Let's analyze the scenario of fake data insertion. I want to create a million fake products, sometimes even 100 million (we're on MariaDB now and we plan to migrate to Postgres). My team uses fake data for performance tests and other use cases. Now there could be literally now way to sanitize those records
Another scenario is translations. Even in production we have translation files for more than 20 languages, and for more than 2 thousand keys. That means we need to insert 40 thousand translation records in the production.
Another scenario is updating nested model values for a large hierarchical table. For example, the categories table. Anytime the user changes a record in that table we need to recalculate the nested model for the entire categories and bulk update the results.
The point is, the database schema is not in our hands. We don't know what rules exist on each table and what rules change. And it's not practical and feasible to spend resources on keeping our bulk insertion logic with the database changes.
It's a good design that Postgres add a catch-all handler for each row and report accordingly. Give it 1 million records, and it should give you back 1 million results.
Is there a problem in implementing this? After all one expects the most advanced open source database to support this real-world requirement.
Regards
Saeed
On Sun, 2025-02-09 at 16:00 +0330, me nefcanto wrote:
> @laurenz if I use `insert into` or the `merge` would I be able to bypass records
> with errors? Or would I fail there too? I mean there are lots of ways a record
> can be limited. Unique indexes, check constraints, foreign key constraints, etc.
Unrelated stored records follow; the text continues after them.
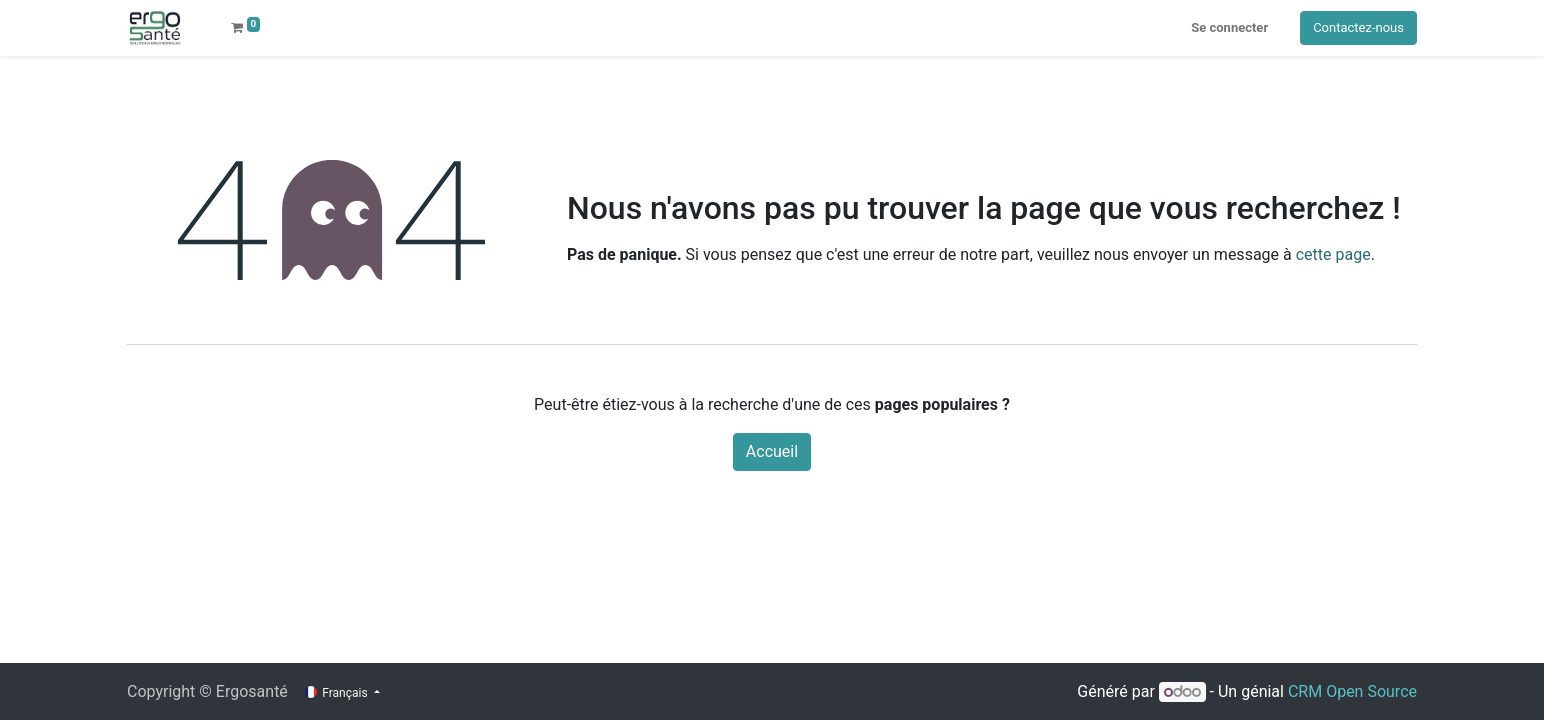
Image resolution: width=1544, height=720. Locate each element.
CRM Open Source (1352, 691)
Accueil (772, 451)
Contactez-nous (1358, 27)
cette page (1333, 254)
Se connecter (1229, 27)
> What happens in those cases?
With INSERT ... ON CONFLICT, you can only handle primar and unique key violations.
MERGE allows some more freedom, but it also only checks for rows that match existing
rows.
You won't find a command that ignores or handles arbitrary kinds of errors.
You have to figure out what kinds of errors you expect and handle them explicitly
by running queries against the data.
I don't think that a catch-it-all handler that handles all errors would be very
useful. Normally, there are certain errors you want to tolerate, while others
should be considered unrecoverable and lead to errors.
Yours,
Laurenz Albe